Your answer should hold exactly the lines below from the line with "The height and" through the line with "You are a GUI", both included, and no pictures at all.

• [RECORDS SHOWN]:
----------

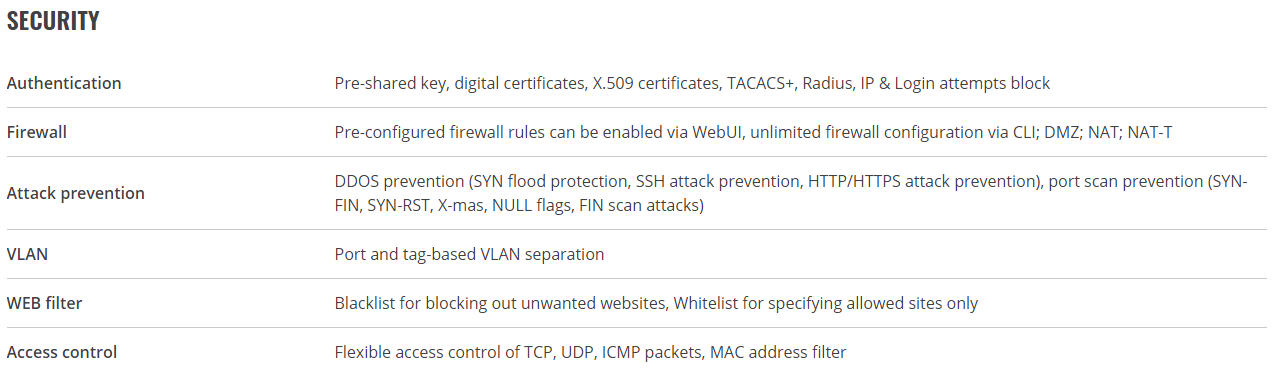Select the Blacklist for blocking websites text

pyautogui.click(x=502, y=303)
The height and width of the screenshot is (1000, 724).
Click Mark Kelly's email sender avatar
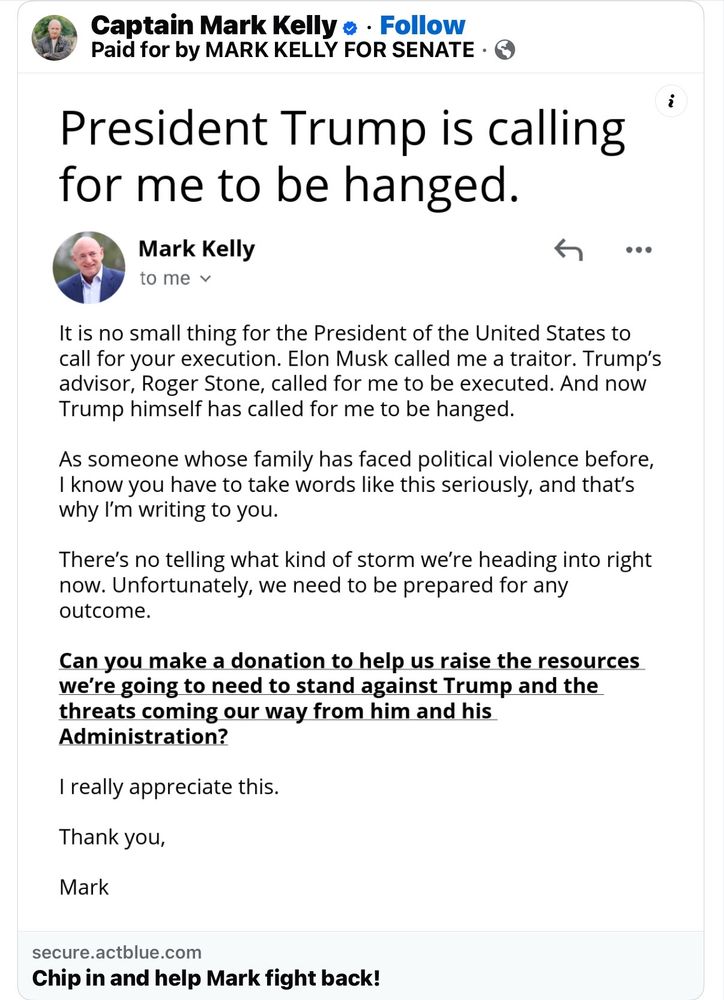[89, 268]
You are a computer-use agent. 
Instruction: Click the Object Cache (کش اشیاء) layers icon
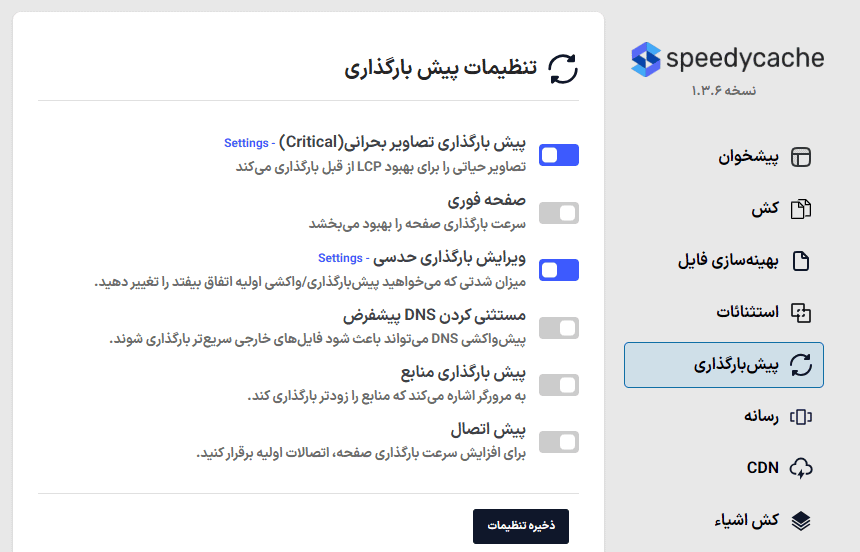tap(801, 521)
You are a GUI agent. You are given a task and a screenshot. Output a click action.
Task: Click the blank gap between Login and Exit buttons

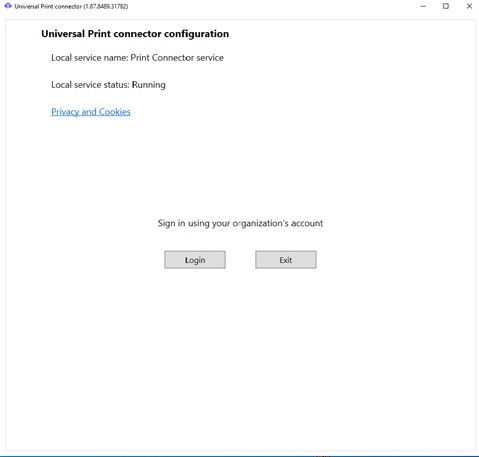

----------

• [OUTPUT]:
The height and width of the screenshot is (1000, 724).
Click Mark Kelly's email sender avatar
[89, 268]
You are a computer-use agent. 
Instruction: Click the Object Cache (کش اشیاء) layers icon
tap(801, 521)
You are a GUI agent. You are given a task and a screenshot. Output a click action.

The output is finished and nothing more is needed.